» **Work to do**
Proceed with the forum thread about painting horns by writing what comes next, starting right after the point where it stops.

» **Document passage**
Begin

# Painting Horns ?



## jordan_darko (Mar 26, 2008)

hey all wa wondering if you could help me painting horns, im starting fantasy after a long while playing 40k, and am going to use the grimgors ardboyz list, anyways i noticed that the black orcs had lots of horns on them, anyone have a good way of painting horns and post up some pictures (im very picky about using painting methods when i havent seen what they turn out like ) hope to see some replies rep will given to the person who suggests the one i use many thanks in advance JD.


----------



## Damned Fist (Nov 2, 2007)

Here is a peek at an ork that I am currently working on. Is this what you have in mind???


----------



## jordan_darko (Mar 26, 2008)

thats exactly what ive got in mind, would you mind telling me how you did it ? JD


----------



## Death 0F Angels (Feb 27, 2008)

those horns are soooooooo pretay. Id like to see how it looks inverted though. Like they burnt the ends to get the flesh off.


----------



## CommissarHorn (Apr 14, 2008)

Painting Horns?

I mean really.


----------



## MandyLanthier (May 8, 2008)

Very Nice job!


----------



## jordan_darko (Mar 26, 2008)

yes commissar horn, painting horns some of us dont like to put a single coat of bleached bone and call it a horn


----------



## Damned Fist (Nov 2, 2007)

End

[Records excerpted from a collection]
Begin

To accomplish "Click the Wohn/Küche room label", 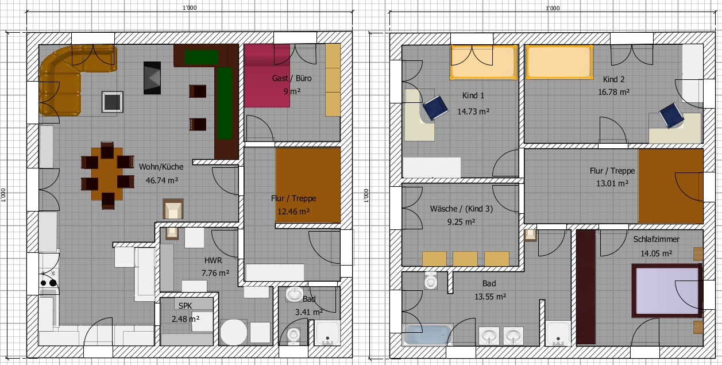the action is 161,167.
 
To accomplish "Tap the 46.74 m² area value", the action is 162,180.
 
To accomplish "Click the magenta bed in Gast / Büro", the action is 267,75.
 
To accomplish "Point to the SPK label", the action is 185,306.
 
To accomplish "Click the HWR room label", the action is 213,260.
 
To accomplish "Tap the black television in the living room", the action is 152,78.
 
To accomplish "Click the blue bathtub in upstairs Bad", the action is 428,335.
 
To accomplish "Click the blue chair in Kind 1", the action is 435,107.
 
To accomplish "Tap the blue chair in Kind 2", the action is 671,116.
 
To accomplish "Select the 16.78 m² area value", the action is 613,92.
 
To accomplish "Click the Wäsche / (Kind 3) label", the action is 461,209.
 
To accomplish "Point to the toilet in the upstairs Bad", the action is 431,280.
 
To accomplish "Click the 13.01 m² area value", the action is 612,183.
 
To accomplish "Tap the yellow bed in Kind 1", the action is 484,62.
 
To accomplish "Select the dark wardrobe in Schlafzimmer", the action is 586,287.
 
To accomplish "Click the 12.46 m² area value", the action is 294,212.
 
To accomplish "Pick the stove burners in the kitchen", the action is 49,279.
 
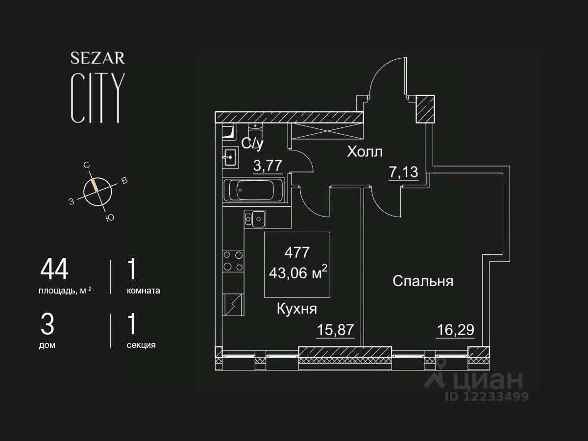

End

» **Reply**
It's a busy weekend..., I'll get back to you some time this week.:victory:


----------



## Usaal (Apr 9, 2008)

*Bump*

I am looking at getting some horn painting in the near futiure, was wondering if anyone had any pointers for that.


----------



## Red Orc (Jun 14, 2007)

There are threads discussing horns here and here. There's even one with plenty of pictures here.

Hope they give you enough useful pointers to be getting on with!

:hoping it helps cyclops:


----------



## Usaal (Apr 9, 2008)

Sweet, thanks Red Orc


----------



## hitoriga (Feb 17, 2008)

My friend is working on a chaos army and on his horns he goes with a base of scorched brown and snakebite leather, then a 50/50 of that combo and bleached bone, to bleached bone, to 50/50 bleached bone and skull white, to skull white. Feather that together at the end, and he wetblends the darker colors, and overall looks pretty nice. I'll see what i can do about pictures.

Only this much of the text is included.